Aurore
Bagarry

25.08.2023
Texte de Vincent Chanson, 2015, publié dans le livre Glaciers, éditions Hartpon

Dans Ascension1 , l’écrivain suisse de langue allemande Ludwig Hohl (1904-1980) nous prévient : « Les bons alpinistes sont presque toujours des êtres laconiques. » Tout dans son récit renvoie au rapport nécessairement minimaliste que l’homme doit entretenir avec la montagne. Les deux héros du récit, partant à l’assaut d’un glacier, affrontant héroïquement et de manière tragique la dureté du milieu, incarnent à la perfection cette parabole quasi-nietzschéenne : « Celui qui gravit les plus hautes montagnes, celui-là se rit de toutes les tragédies qu’elles soient réelles ou jouées. »2
Le travail d’Aurore Bagarry s’inscrit tout à fait dans cette filiation qui fait de la représentation de la montagne la matière d’une logique du retrait et de l’épochè. L’épochè comme la suspension du sens, comme la mise à distance d’une raison humaine qui ne peut rivaliser avec la puissance grandiose de l’élément naturel.

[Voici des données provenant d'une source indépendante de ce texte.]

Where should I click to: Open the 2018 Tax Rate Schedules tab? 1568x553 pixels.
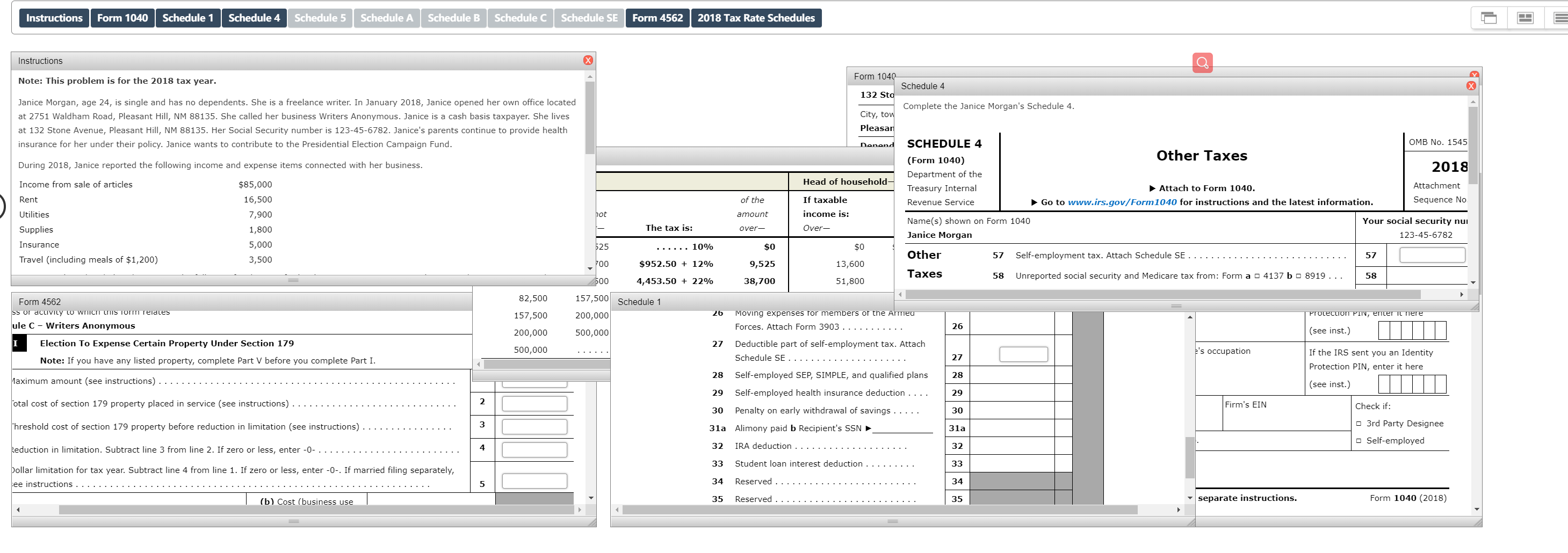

En s’attachant à inventorier tous les glaciers de la vallée du Mont-Blanc en France, en Italie et en Suisse, les photographiant entre juin et septembre, après la fonte des neiges, Aurore Bagarry enregistre avec un objectivisme chirurgical le glacier comme présence, mais aussi comme trace.
On pense évidemment ici à certains grands peintres romantiques, mais surtout au travail de photographes comme Léon Gimpel ou Walker Evans et Bernd/Hilla Becher pour la distance documentaire. Car il semble aujourd’hui difficile de travailler avec l’imaginaire du romantisme et son pathos du sublime : la rationalité scientifique et ses multiples outils de mesures climatologiques ont eu raison de la métaphysique des sommets.
C’est précisément au sein de ce mouvement de désacralisation que s’inscrivent les photographies d’Aurore Bagarry. L’idée de la trace, de ce qui survit à l’inexorable fonte des neiges, pose la question du statut de sa fixation sur le support photographique. Les multiples variations de formes des glaciers peuvent-elles encore se donner à voir par le photographe ? Ne sommes-nous pas confrontés à l’irrémédiable encodage du singulier par l’impressionnant maillage de données de l’appareil technique ? C’est de cette tension que se nourrit ce projet d’Aurore Bagarry, ici en dialogue avec ce qu’une certaine méditation mélancolique quant au devenir du monde moderne peut réellement signifier.

Vincent Chanson, doctorant en philosophie.

  1. Ludwig Hohl, Ascension, trad.fr. Luc de Goustine, Paris, Attila, 2007.
  2. Friedrich Nietzsche, Ainsi Parlait Zarathoustra, trad.fr. G.A. Goldschmidt, Paris, Le Livre de Poche, 1972, p.56.